Paul Krugman pointed out in a column in The New York Times on Aug. 20 that disillusionment with Obama had been building up for a long time: “A backlash in the progressive base—which pushed President Obama over the top in the Democratic primary and played a major role in his general election victory—has been building for months. The fight over the public option involves real policy substance, but it’s also a proxy for broader questions about the president’s priorities and overall approach.”

The last straw for progressives, Krugman wrote, was the Obama’s administration’s backing away from the “public option” in the health-care bill. In fact, polls indicated that support for the proposed health-care reform dropped precipitously without the “public option” being included. But Krugman also explained that the “public option” had deflected the thrust for a single-payer system, which is the only real alternative to the present system.
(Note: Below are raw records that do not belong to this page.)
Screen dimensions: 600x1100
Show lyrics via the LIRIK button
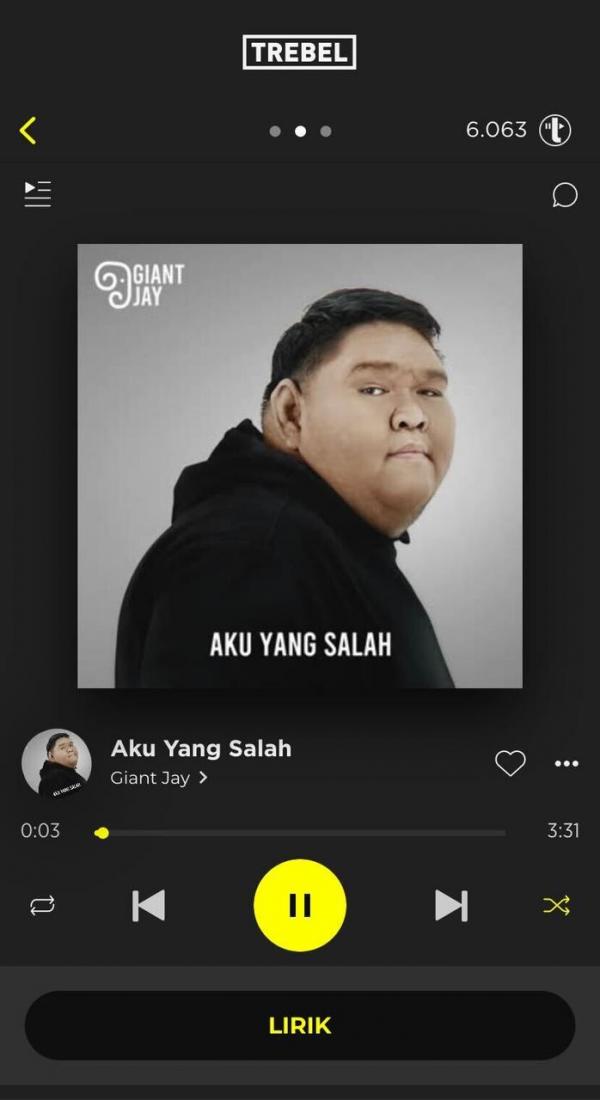(300, 1026)
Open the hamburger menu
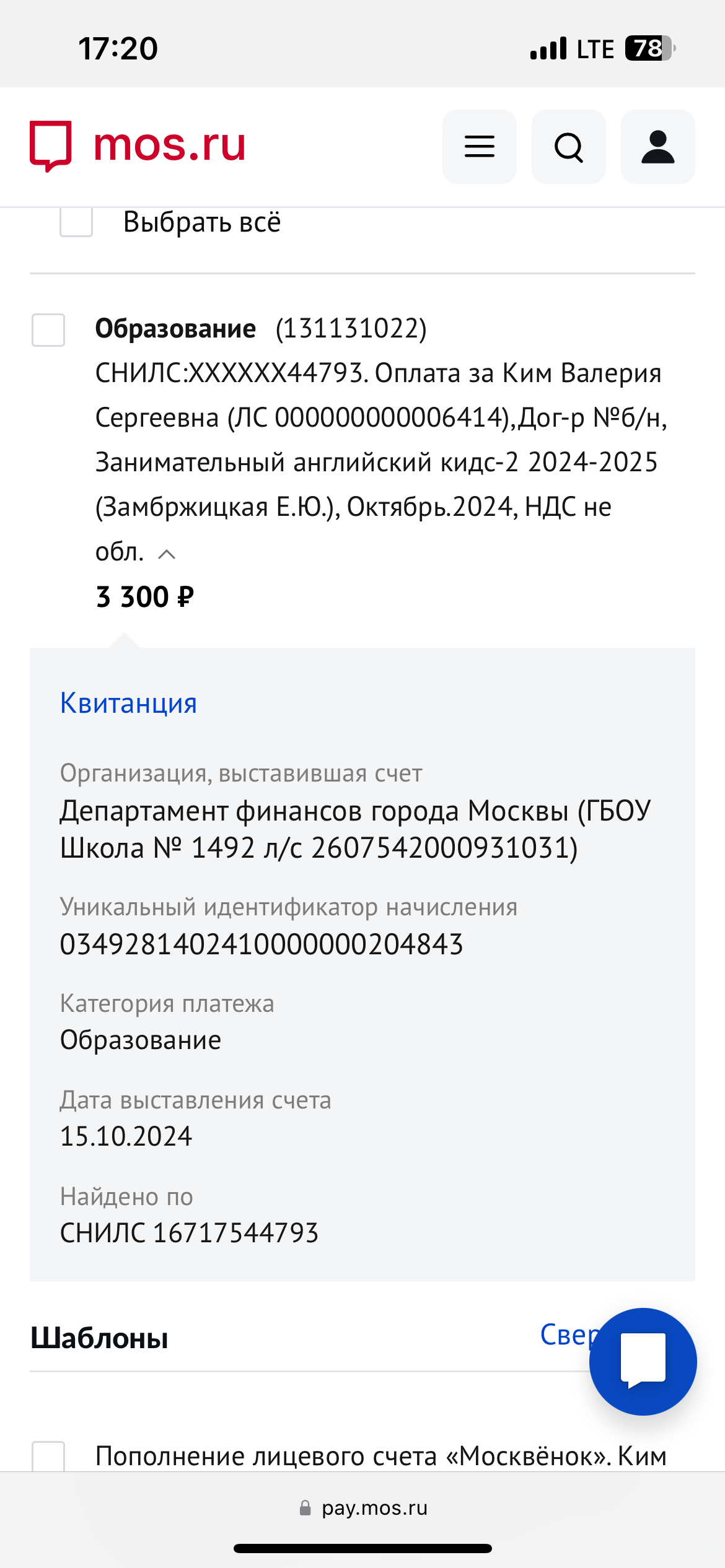 (x=479, y=147)
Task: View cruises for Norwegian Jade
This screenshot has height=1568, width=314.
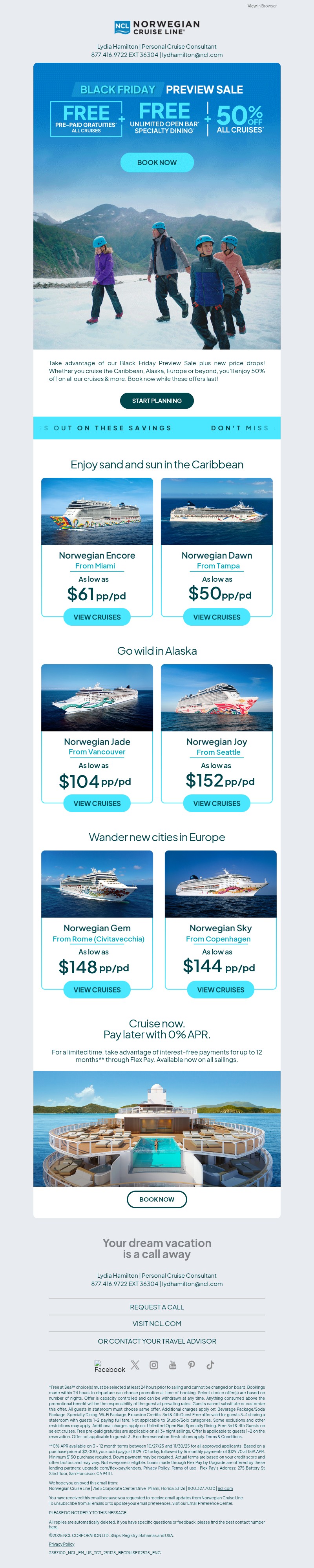Action: 97,803

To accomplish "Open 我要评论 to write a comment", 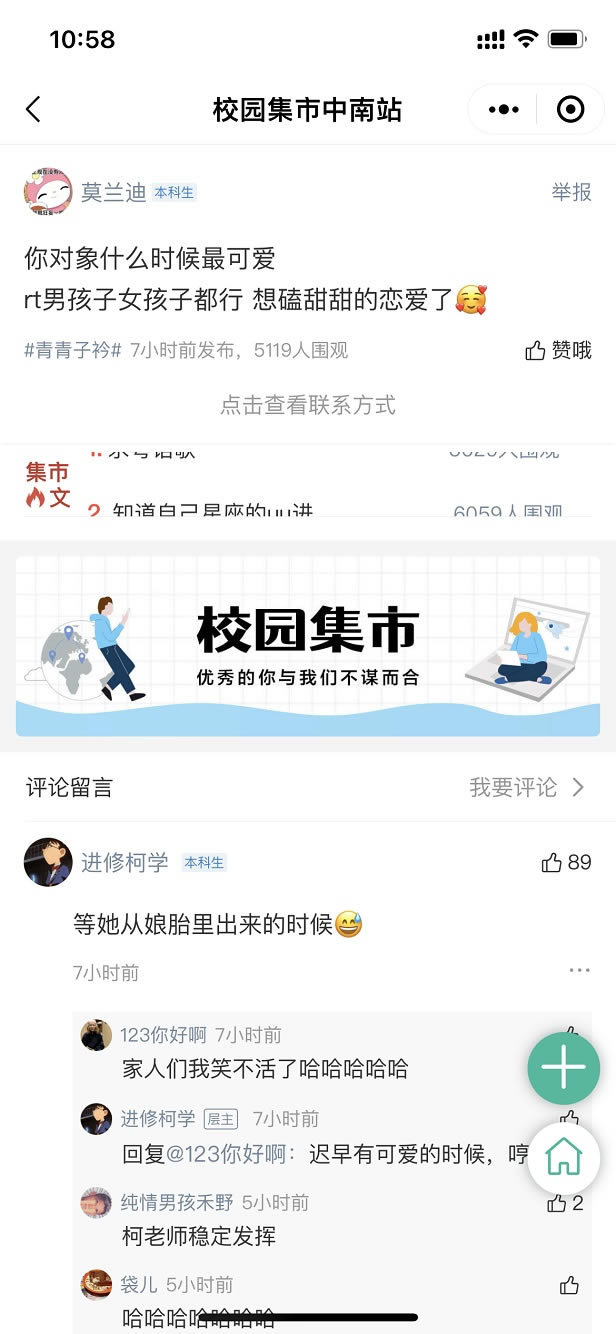I will [x=526, y=787].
The progressives had been fobbed off with a vague “public option” and were now furious that even that looked as if it was going to be dropped.

The outcry of disillusionment clearly frightened the Obama regime into claiming that it had no intention of abandoning its “public option” (though a fake, tax-the-poor version) and if necessary it would pass it without a single Republican vote.
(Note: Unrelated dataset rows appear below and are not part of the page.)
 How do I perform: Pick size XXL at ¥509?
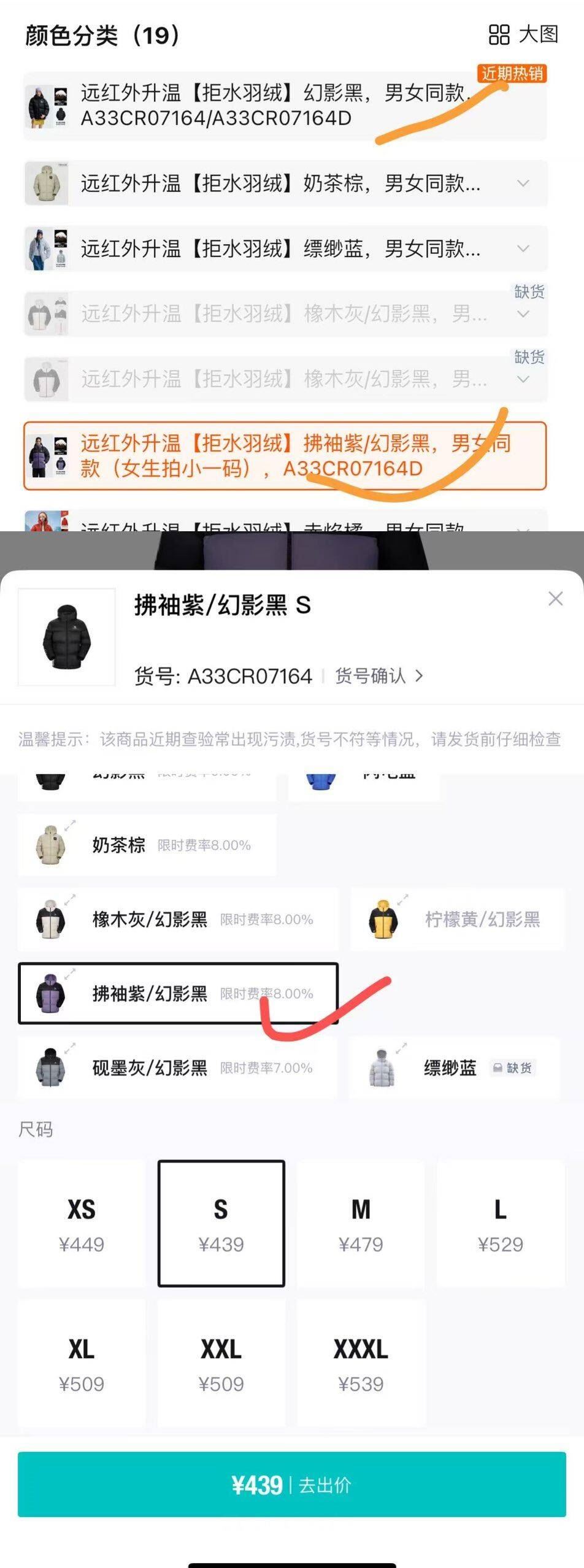[221, 1362]
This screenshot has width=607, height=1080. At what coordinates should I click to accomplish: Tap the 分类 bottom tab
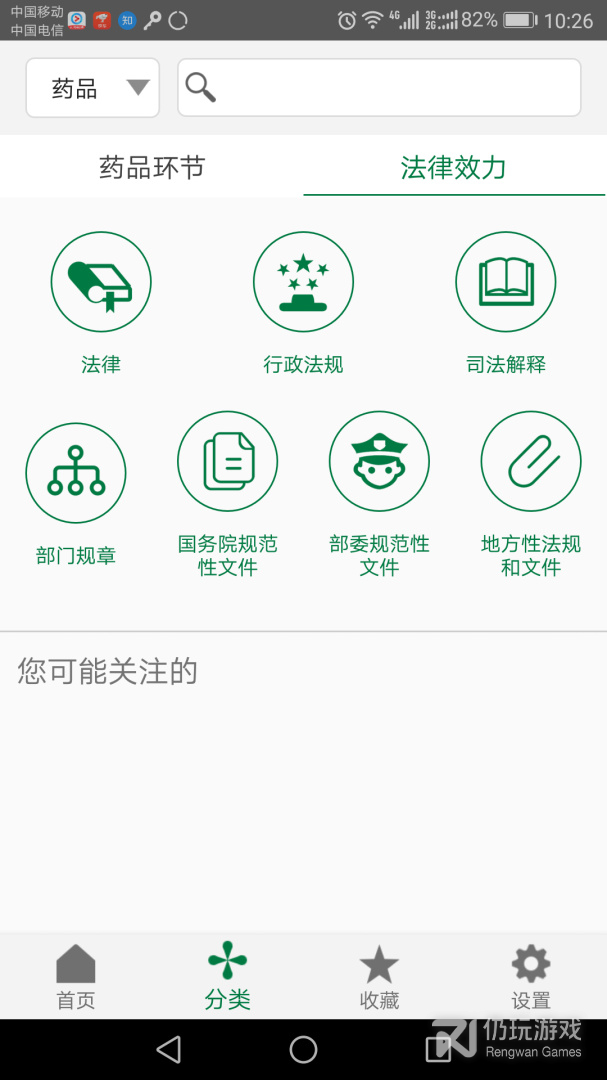(x=227, y=976)
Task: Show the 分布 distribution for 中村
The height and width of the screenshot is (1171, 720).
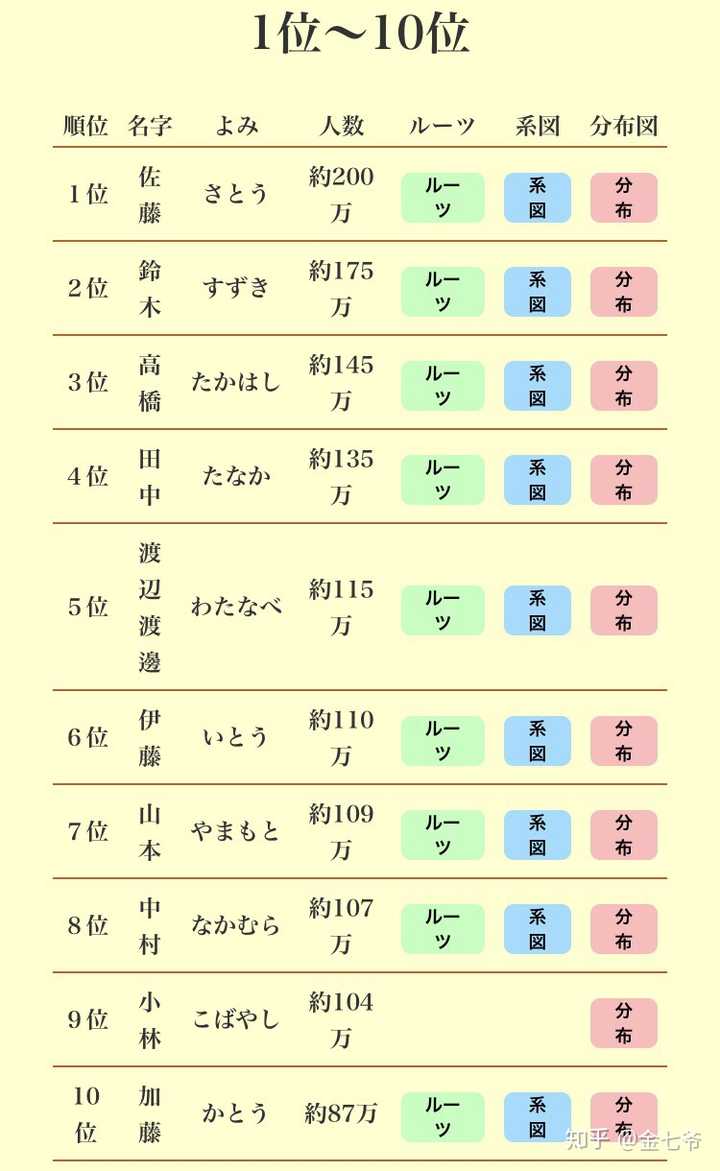Action: 623,928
However, the backlash against the Obama’s administration’s sounds of retreat on the “public option” highlighted the weak and contradictory character of the so-called health reform it is offering. The outcry has revived demands for a single-payer system. And it indicates that the only way a real health-care reform can be achieved is by building a mass independent movement for a single-payer system that will not be subordinated to any bourgeois politician.

The threat of the mobilization of an army of right-wing fanatics to oppose any social reform and intimidate the organizations that defend the interests of the masses can only be countered by reorganizing and reenergizing the mass social organizations. In this conflict, the AFL set a good example, the first of this type in many years, by sending out instructions about how to defend the town meetings and organizing monitors to defend them, as also did the SEIU. Even though the union mobilization was done in defense of bourgeois politicians (the stock in trade of the bureaucratic officialdoms), it was an essential response to the threat of the activist right.
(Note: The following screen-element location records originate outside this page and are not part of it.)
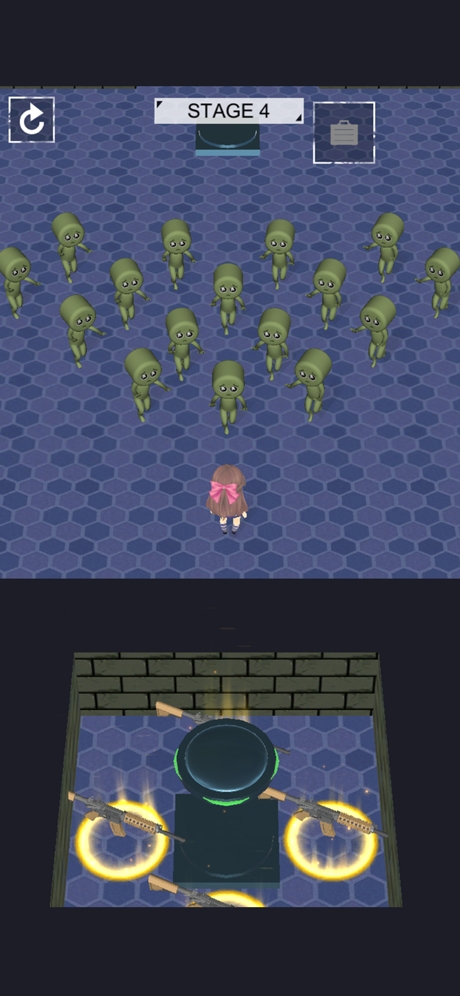This screenshot has width=460, height=996.
Task: Open the briefcase inventory button
Action: tap(344, 133)
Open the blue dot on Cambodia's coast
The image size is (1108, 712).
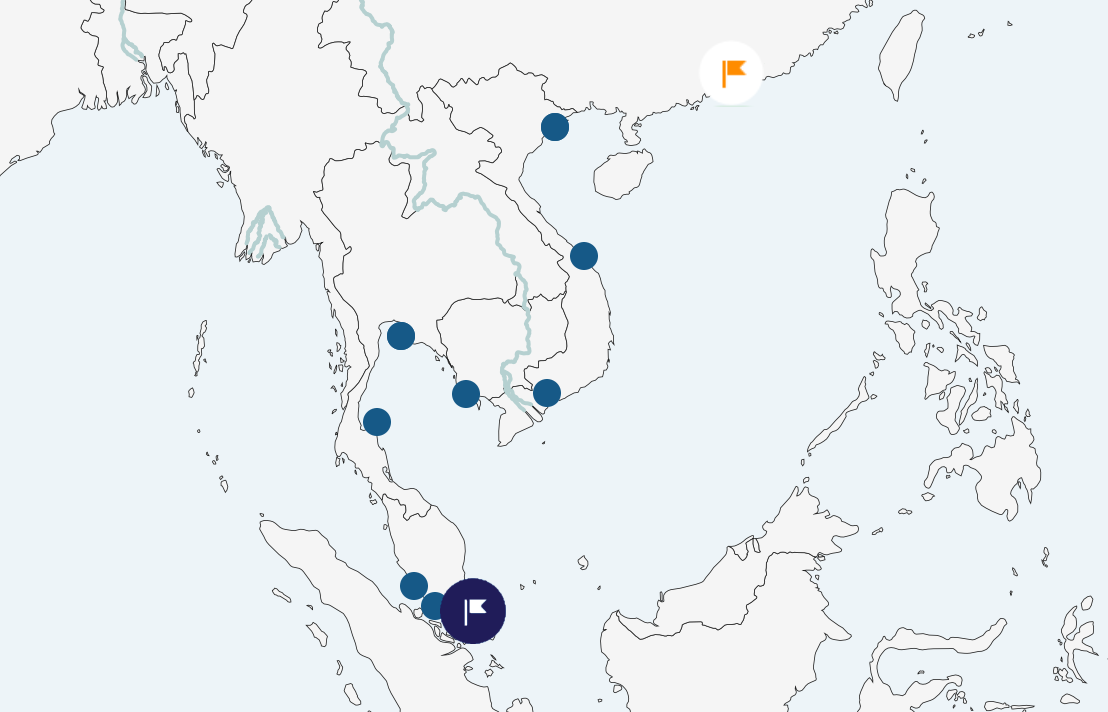[x=466, y=394]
In the coming period, the unions will have to relearn how to defend themselves and the rights of the people they represent. They also need to pursue the ultra-right wing into its ultimate lairs of backwardness and bigotry in the South and the West. Workers in those areas need to be organized, and there is no doubt that the unions will face physical threats if they pursue organizational drives there. It is a shame to leave the poor people who live in these areas (where the rates of the uninsured are the highest in the nation) to the local right-wing demagogues.

The rightist outbursts should have shown even the union bureaucrats the writing on the wall. It is also necessary to build protests against the incitement to hatred of the right-wing media rabble-rousers and to expose their disinformation. The coming months will show how necessary it is to begin thinking about organizing self-defense for gatherings and organizations that the rightists hate. Even the Democratic Party has had to think about it.

It is also necessary for socialist organizations to give increasing attention to educational activities on the nature of fascist movements—not just the examples of full-fledged fascism in Germany and Italy but the incipient fascist movements that arose in France, Britain, and even the United States in the 1930s. Socialist Action has already begun to do that.